The developers than go on to explain that Dying Light 2 is a big game, a complex game, the type of game that’s hard to make (note: they all are), and that the studio just needs a bit more time to bring its ambitious creative vision to life, especially after a year full of unique challenges and tragedies stemming from the ongoing pandemic. The second half of the video is defensive, bordering on apologetic, seemingly in an attempt to placate the upcoming game’s most energised and also virulent fans.

“All of us here are putting our hearts into delivering a game that you will keep playing for months,” one developer says as if filming a hostage video.

“We are proud of having such devoted fans as you, no matter how you express your feelings,” Tymon Smektała, the game’s lead designer, says near the end, completing the sick loop of video game marketing co-dependency.

Dying Light 2’s Developers Are Indulging Toxic Gamers

“Normalising this crap or playing it for laughs makes the industry worse for everyone,” wrote GamesIndustry.biz editor Brendan Sinclair on Twitter today.
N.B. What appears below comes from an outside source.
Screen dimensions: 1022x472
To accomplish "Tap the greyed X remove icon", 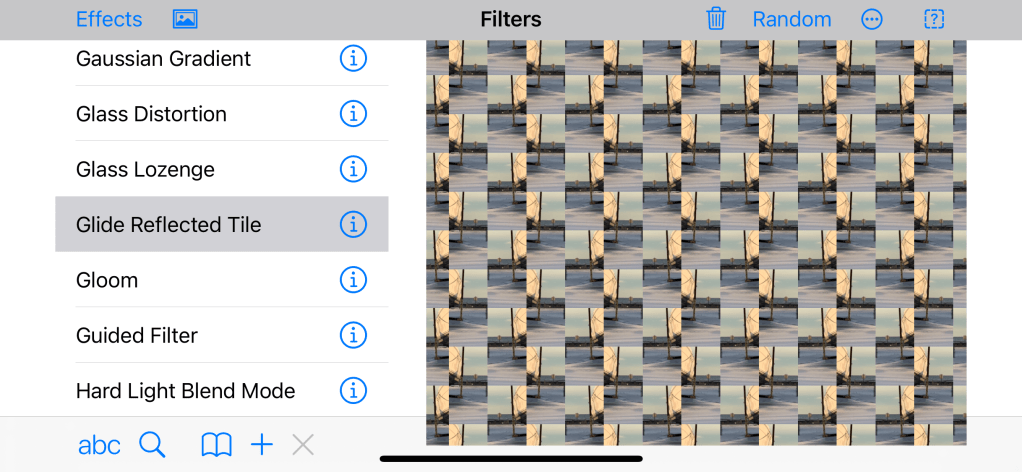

He’s right.

We’ve seen this play out dozens of times before. A certain segment of gaming fans love a developer up until they’re bombarding them with death threats because a game was delayed or, god forbid, had the wrong ending. Yet some of the biggest studios and game publishers continue catering to these hyper-online, super-fickle “fans,” because they are also the ones who will spread the E3 marketing gospel on social media and private chats, berate the non-believers, and stand ready to launch a harassment campaign at a moment’s notice if the review scores don’t go as hoped.

Dying Light 2 was first revealed during Microsoft’s press conference at E3 2018, three years after the release of the first game. It looked neat. A hands-off demo I saw even teased that it might have some interesting world-building going on beyond the standard zombie-survival hijinks. But the game never got a firm release date, and early last year Techland announced it would be delayed indefinitely. So some Dying Light 2 fans apparently turned to hurling abuse at the game’s developers, and now Techland is trying to win them back, including with a short new teaser to tide them over until the studio is finally ready to announce more.

Dying Light 2’s Developers Are Indulging Toxic Gamers

We saw this exact scenario play out last year with Cyberpunk 2077. After the game was delayed a third time in late October, senior game designer Andrzej Zawadzki and others reported being harassed over the news. “I will burn you alive if you don’t release the game,” read one of the death threats he shared in a screenshot. This was several weeks after Bloomberg first reported that CD Projekt Red developers were being forced to work mandatory overtime to finish the game, and several weeks before some Cyberpunk 2077 fans would go berserk over insufficiently positive reviews of the final game. The game quickly sold 13 million copies and was just as quickly pulled from the PlayStation Store for performance issues. Despite years of edgelord marketing, it’s plummeted off the NPD sales charts. Who exactly was served by this entire messed-up cycle?

And yet we’re seeing it again with Dying Light 2. Months after it was delayed, Polish outlet PolskiGameDev.pl reported that development wasn’t going well, and that the studio was struggling to deliver on its promise of a dynamic and changing world. Last month, The Gamer reported that the project suffered from a lack of direction, and cited a number of incidents at the studio that pointed toward a pattern of toxic management at Techland. Just last week, the studio tweeted, “We announced the game too early but it’s far from being in a dev hell.” Techland leadership sold a dream for what Dying Light 2 might be to fans years ago and now it’s a nightmare fuelling arsehole commenters and potentially deeper problems at the studio.

Eventually the game will either come out (the new video says 2021) or it won’t. It might be good, or bad, or just fine. Whatever the outcome, hopefully the very visible, obvious issues around Cyberpunk 2077, Dying Light 2, and games with similarly weaponised fanbases will convince creators to stop relying on the years-long hype circus to promote their games. Or at the very least, stop acquiescing to the worst parts of the fanbase it tends to create.